Cidofovir: inhibits viral DNA polymerase pUL54 and incorporates itself into the viral DNA which interrupts further elongation of the virus
Cidofovir resistance is caused only by DNA polymerase mutations, mainly by a UL54 mutation which also results in cross-resistance to ganciclovir.
What is mutation H275Y has been detected in influenza A/H1N1?
-Is a single base pair change in the influenza neuraminidase
- it result in oseltamivir and peramivir resistance.
- It does not affect zanamivir and laninamivir both remain active.
T/F Amantadine act by binding the viral M2 ion channel and disrupting viral uncoating. Influenza B viruses are intrinsically resistant to amantadine
T
if HBsAg positive HCW ? what advice to give re EPP?
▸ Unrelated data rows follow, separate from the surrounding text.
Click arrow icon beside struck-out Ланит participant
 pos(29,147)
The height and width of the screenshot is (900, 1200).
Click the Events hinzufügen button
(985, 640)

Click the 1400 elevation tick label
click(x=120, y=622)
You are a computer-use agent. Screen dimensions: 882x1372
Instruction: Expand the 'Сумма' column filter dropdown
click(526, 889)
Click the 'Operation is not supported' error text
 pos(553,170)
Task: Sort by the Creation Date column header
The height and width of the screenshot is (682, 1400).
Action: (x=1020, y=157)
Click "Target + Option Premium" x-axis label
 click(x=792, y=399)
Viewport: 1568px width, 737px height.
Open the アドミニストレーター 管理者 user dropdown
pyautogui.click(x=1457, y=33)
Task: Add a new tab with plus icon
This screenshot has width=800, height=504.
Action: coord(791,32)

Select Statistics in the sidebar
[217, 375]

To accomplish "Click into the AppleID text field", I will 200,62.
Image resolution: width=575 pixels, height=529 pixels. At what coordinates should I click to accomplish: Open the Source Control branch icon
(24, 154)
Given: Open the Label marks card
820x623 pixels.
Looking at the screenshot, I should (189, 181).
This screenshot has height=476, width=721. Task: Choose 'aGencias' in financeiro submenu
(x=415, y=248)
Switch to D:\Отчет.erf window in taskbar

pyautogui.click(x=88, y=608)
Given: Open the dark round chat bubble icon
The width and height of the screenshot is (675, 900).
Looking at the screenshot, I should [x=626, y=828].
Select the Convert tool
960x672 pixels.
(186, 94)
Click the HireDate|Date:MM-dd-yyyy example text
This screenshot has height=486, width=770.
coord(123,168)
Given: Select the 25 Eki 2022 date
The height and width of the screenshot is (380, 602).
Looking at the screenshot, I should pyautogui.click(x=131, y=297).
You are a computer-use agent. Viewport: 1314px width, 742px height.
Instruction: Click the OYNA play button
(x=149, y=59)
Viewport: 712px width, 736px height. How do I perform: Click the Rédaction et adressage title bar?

restart EPPs if their VL is adequately suppressed <200 (on 2 tests, at least 4 weeks apart). They would require retesting every 6 months while on treatment.
Mother with VZV symptoms 5 days before to 2 days after birth:
???
Keep mother and infant hospitalised and isolated for at least 3 days
Treat newborn with either VZIG or, if unavailable, IVIG 400 mg/kg as soon as possible within the first 48 - 96 hours after birth.
————-
If the newborn does not have any other comorbidity, mother and baby can leave the hospital between administration of immune globulins and start of acyclovir therapy.
———
intravenous acyclovir from day 7 after the onset of maternal rash and administer for 10 days. Alternatively, give oral acyclovir in case of no peripheral venous access
What is the cause and treatment of rhino-orbital-cerebral mucormycosis?
Mucorales:
Rhizopus, Mucor, Lichtheimia spp
—-
Tx:
Liposomal amphotericin B (AmBisome) given at high dose (10 mg/kg) is the preferred first-line agent, isavuconazole and posaconazole are secondary options
what is the Sterilization ? antisepsis ? Cleaning ?
Disinfection?
Sterilization: complete destruction of all microorganisms present including bacterial spores.
An antiseptic agent which safely disinfects skin or living tissues.
Cleaning is the physical removal of microorganisms and debris
Disinfection is a process which destroys microorganisms by chemical or heat methods and reduces them to a level not harmful to health.